> [TASK DETAILS] Copy the records below, substituting "screen assistant" for each occurrence of "GUI agent" and keeping everything else the same.

++++++

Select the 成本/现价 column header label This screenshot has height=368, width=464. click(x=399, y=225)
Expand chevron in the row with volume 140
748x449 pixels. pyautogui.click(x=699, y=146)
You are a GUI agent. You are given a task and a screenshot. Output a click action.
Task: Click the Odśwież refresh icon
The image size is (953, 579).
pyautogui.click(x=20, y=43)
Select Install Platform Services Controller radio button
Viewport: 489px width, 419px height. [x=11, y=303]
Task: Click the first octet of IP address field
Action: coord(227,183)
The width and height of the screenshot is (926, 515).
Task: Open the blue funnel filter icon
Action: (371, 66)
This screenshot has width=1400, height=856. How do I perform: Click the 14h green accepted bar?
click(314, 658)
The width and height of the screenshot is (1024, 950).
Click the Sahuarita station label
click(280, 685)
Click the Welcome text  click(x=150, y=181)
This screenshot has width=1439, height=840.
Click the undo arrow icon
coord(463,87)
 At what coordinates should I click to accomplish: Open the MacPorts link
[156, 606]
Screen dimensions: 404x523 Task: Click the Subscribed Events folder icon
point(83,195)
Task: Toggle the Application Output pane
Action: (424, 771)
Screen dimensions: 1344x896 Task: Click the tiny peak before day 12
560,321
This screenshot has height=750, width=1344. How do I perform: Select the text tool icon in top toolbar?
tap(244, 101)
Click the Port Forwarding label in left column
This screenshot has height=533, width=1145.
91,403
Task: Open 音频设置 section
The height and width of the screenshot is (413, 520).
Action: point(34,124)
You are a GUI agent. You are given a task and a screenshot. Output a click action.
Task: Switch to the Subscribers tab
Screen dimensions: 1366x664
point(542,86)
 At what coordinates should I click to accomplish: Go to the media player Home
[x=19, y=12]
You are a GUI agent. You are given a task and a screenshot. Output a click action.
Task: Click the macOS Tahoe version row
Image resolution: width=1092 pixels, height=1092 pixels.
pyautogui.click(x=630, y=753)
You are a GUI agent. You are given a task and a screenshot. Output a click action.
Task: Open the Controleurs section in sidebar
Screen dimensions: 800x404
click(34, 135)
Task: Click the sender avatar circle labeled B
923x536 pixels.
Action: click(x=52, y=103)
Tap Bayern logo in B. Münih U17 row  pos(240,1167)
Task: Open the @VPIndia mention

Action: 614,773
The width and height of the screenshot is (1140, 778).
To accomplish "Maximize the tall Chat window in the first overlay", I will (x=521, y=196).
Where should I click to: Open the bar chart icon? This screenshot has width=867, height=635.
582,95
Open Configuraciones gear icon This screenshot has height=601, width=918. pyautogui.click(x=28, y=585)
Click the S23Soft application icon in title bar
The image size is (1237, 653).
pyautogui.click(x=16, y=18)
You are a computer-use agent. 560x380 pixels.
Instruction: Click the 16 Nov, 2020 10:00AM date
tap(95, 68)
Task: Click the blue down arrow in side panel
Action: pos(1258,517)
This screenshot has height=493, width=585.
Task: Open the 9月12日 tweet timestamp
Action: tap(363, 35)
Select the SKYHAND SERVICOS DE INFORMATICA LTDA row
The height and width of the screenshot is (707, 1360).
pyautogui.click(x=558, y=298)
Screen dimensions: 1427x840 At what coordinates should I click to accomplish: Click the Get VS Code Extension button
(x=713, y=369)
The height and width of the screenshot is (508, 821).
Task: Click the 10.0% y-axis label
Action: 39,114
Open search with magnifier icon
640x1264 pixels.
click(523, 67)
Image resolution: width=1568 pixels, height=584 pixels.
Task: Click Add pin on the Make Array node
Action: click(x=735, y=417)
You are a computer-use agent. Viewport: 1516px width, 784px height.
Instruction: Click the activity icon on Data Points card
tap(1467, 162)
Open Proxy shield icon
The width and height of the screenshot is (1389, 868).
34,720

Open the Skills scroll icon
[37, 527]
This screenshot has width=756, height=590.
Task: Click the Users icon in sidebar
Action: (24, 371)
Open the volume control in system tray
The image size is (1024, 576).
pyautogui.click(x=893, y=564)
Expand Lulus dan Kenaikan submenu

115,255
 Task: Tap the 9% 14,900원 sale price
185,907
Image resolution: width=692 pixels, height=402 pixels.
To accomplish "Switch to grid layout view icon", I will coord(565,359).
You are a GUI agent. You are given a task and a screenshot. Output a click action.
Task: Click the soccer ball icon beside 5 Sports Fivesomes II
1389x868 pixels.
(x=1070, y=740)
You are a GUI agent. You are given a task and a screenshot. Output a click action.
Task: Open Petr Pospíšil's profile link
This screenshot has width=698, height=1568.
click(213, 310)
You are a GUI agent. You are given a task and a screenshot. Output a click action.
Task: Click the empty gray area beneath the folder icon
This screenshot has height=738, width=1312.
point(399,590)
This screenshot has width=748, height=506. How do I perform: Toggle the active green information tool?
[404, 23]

++++++

> [WRITTEN SOLUTION]
Select the 成本/现价 column header label This screenshot has height=368, width=464. click(x=399, y=225)
Expand chevron in the row with volume 140
748x449 pixels. pyautogui.click(x=699, y=146)
You are a screen assistant. You are given a task and a screenshot. Output a click action.
Task: Click the Odśwież refresh icon
The image size is (953, 579).
pyautogui.click(x=20, y=43)
Select Install Platform Services Controller radio button
Viewport: 489px width, 419px height. [x=11, y=303]
Task: Click the first octet of IP address field
Action: coord(227,183)
The width and height of the screenshot is (926, 515).
Task: Open the blue funnel filter icon
Action: (371, 66)
This screenshot has width=1400, height=856. How do I perform: Click the 14h green accepted bar?
click(314, 658)
The width and height of the screenshot is (1024, 950).
Click the Sahuarita station label
click(280, 685)
Click the Welcome text  click(x=150, y=181)
This screenshot has width=1439, height=840.
Click the undo arrow icon
coord(463,87)
 At what coordinates should I click to accomplish: Open the MacPorts link
[156, 606]
Screen dimensions: 404x523 Task: Click the Subscribed Events folder icon
point(83,195)
Task: Toggle the Application Output pane
Action: (424, 771)
Screen dimensions: 1344x896 Task: Click the tiny peak before day 12
560,321
This screenshot has height=750, width=1344. How do I perform: Select the text tool icon in top toolbar?
tap(244, 101)
Click the Port Forwarding label in left column
This screenshot has height=533, width=1145.
91,403
Task: Open 音频设置 section
The height and width of the screenshot is (413, 520).
Action: point(34,124)
You are a screen assistant. You are given a task and a screenshot. Output a click action.
Task: Switch to the Subscribers tab
Screen dimensions: 1366x664
point(542,86)
 At what coordinates should I click to accomplish: Go to the media player Home
[x=19, y=12]
You are a screen assistant. You are given a task and a screenshot. Output a click action.
Task: Click the macOS Tahoe version row
Image resolution: width=1092 pixels, height=1092 pixels.
pyautogui.click(x=630, y=753)
You are a screen assistant. You are given a task and a screenshot. Output a click action.
Task: Open the Controleurs section in sidebar
Screen dimensions: 800x404
click(34, 135)
Task: Click the sender avatar circle labeled B
923x536 pixels.
Action: click(x=52, y=103)
Tap Bayern logo in B. Münih U17 row  pos(240,1167)
Task: Open the @VPIndia mention

Action: 614,773
The width and height of the screenshot is (1140, 778).
To accomplish "Maximize the tall Chat window in the first overlay", I will (x=521, y=196).
Where should I click to: Open the bar chart icon? This screenshot has width=867, height=635.
582,95
Open Configuraciones gear icon This screenshot has height=601, width=918. pyautogui.click(x=28, y=585)
Click the S23Soft application icon in title bar
The image size is (1237, 653).
pyautogui.click(x=16, y=18)
You are a computer-use agent. 560x380 pixels.
Instruction: Click the 16 Nov, 2020 10:00AM date
tap(95, 68)
Task: Click the blue down arrow in side panel
Action: pos(1258,517)
This screenshot has height=493, width=585.
Task: Open the 9月12日 tweet timestamp
Action: tap(363, 35)
Select the SKYHAND SERVICOS DE INFORMATICA LTDA row
The height and width of the screenshot is (707, 1360).
pyautogui.click(x=558, y=298)
Screen dimensions: 1427x840 At what coordinates should I click to accomplish: Click the Get VS Code Extension button
(x=713, y=369)
The height and width of the screenshot is (508, 821).
Task: Click the 10.0% y-axis label
Action: 39,114
Open search with magnifier icon
640x1264 pixels.
click(523, 67)
Image resolution: width=1568 pixels, height=584 pixels.
Task: Click Add pin on the Make Array node
Action: click(x=735, y=417)
You are a computer-use agent. Viewport: 1516px width, 784px height.
Instruction: Click the activity icon on Data Points card
tap(1467, 162)
Open Proxy shield icon
The width and height of the screenshot is (1389, 868).
34,720

Open the Skills scroll icon
[37, 527]
This screenshot has width=756, height=590.
Task: Click the Users icon in sidebar
Action: (24, 371)
Open the volume control in system tray
The image size is (1024, 576).
pyautogui.click(x=893, y=564)
Expand Lulus dan Kenaikan submenu

115,255
 Task: Tap the 9% 14,900원 sale price
185,907
Image resolution: width=692 pixels, height=402 pixels.
To accomplish "Switch to grid layout view icon", I will coord(565,359).
You are a screen assistant. You are given a task and a screenshot. Output a click action.
Task: Click the soccer ball icon beside 5 Sports Fivesomes II
1389x868 pixels.
(x=1070, y=740)
You are a screen assistant. You are given a task and a screenshot. Output a click action.
Task: Open Petr Pospíšil's profile link
This screenshot has width=698, height=1568.
click(213, 310)
You are a screen assistant. You are given a task and a screenshot. Output a click action.
Task: Click the empty gray area beneath the folder icon
This screenshot has height=738, width=1312.
point(399,590)
This screenshot has width=748, height=506. How do I perform: Toggle the active green information tool?
[404, 23]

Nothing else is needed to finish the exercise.